> **BRIEF**:
From the records below, copy out exactly the lines from the one containing "Feedback (980, 134)" to the one containing "MODELY OSTATNÍ (127, 642)", both included. Add nothing else.

> **RECORD EXTRACTS**:

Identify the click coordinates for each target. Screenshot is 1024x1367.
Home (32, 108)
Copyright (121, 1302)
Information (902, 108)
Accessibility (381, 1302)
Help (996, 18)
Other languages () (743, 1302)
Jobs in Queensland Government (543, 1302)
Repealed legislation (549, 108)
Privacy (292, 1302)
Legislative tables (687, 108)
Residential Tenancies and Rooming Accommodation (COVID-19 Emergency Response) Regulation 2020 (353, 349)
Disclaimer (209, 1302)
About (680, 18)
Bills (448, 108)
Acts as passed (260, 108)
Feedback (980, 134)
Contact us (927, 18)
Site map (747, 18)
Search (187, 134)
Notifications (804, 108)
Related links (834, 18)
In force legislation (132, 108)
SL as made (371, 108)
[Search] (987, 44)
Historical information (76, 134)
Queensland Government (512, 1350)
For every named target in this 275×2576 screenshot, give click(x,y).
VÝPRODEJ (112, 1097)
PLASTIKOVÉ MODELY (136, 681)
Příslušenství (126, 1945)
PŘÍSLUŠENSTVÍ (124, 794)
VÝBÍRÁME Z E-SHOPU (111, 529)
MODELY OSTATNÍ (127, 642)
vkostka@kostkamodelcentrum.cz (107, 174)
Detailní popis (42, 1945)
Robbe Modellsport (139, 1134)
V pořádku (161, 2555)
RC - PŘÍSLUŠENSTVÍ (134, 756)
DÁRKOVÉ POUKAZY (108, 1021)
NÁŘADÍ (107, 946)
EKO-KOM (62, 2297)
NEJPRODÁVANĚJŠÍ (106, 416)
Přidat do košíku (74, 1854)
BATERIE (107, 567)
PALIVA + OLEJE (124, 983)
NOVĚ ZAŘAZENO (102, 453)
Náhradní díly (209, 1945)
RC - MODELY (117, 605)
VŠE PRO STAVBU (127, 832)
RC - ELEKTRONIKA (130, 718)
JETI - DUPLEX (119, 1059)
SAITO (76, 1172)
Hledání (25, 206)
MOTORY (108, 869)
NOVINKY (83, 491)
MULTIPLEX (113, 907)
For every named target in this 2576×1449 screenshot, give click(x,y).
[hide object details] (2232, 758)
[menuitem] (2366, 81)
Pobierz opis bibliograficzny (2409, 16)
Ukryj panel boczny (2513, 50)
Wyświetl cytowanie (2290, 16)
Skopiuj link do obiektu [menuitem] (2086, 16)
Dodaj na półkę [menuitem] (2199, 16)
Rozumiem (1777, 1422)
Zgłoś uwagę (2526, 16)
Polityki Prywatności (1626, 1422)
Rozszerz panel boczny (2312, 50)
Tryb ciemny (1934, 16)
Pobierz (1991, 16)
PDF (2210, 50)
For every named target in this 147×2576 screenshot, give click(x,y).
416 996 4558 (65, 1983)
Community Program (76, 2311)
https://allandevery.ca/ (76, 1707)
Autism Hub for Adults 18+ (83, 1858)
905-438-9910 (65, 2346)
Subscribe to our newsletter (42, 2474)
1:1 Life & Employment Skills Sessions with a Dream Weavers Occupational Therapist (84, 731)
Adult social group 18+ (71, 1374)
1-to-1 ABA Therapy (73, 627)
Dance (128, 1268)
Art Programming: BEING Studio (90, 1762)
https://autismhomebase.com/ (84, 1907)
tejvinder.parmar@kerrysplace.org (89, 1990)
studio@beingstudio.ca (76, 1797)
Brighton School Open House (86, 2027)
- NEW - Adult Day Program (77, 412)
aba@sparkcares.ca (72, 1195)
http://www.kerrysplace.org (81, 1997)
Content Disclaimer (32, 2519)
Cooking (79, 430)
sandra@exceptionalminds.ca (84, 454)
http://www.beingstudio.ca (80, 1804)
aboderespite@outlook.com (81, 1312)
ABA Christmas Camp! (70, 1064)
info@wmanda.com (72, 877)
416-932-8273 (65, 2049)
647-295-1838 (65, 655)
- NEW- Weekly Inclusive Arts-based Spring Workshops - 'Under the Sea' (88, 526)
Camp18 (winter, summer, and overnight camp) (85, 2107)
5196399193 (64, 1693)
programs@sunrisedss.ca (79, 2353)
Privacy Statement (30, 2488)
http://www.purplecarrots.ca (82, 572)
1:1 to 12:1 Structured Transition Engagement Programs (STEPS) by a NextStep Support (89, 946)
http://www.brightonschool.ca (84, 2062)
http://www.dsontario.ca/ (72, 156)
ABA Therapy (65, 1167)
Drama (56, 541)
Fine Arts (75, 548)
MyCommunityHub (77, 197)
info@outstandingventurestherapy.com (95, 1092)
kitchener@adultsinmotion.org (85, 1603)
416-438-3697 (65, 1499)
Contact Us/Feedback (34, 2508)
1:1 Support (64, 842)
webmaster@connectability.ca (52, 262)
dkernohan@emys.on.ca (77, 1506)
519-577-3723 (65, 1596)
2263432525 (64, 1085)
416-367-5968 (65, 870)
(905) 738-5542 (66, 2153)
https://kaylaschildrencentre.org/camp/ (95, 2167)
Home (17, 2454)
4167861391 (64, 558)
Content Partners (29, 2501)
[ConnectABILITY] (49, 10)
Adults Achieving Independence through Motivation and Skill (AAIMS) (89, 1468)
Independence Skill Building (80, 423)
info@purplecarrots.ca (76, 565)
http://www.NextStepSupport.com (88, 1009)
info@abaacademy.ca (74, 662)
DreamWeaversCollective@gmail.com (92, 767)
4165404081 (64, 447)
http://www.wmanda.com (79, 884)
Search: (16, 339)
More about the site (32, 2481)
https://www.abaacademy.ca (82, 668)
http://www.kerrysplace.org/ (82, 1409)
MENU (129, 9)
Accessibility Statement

> **SOLUTION**:
Feedback (980, 134)
Contact us (927, 18)
Site map (747, 18)
Search (187, 134)
Notifications (804, 108)
Related links (834, 18)
In force legislation (132, 108)
SL as made (371, 108)
[Search] (987, 44)
Historical information (76, 134)
Queensland Government (512, 1350)
For every named target in this 275×2576 screenshot, give click(x,y).
VÝPRODEJ (112, 1097)
PLASTIKOVÉ MODELY (136, 681)
Příslušenství (126, 1945)
PŘÍSLUŠENSTVÍ (124, 794)
VÝBÍRÁME Z E-SHOPU (111, 529)
MODELY OSTATNÍ (127, 642)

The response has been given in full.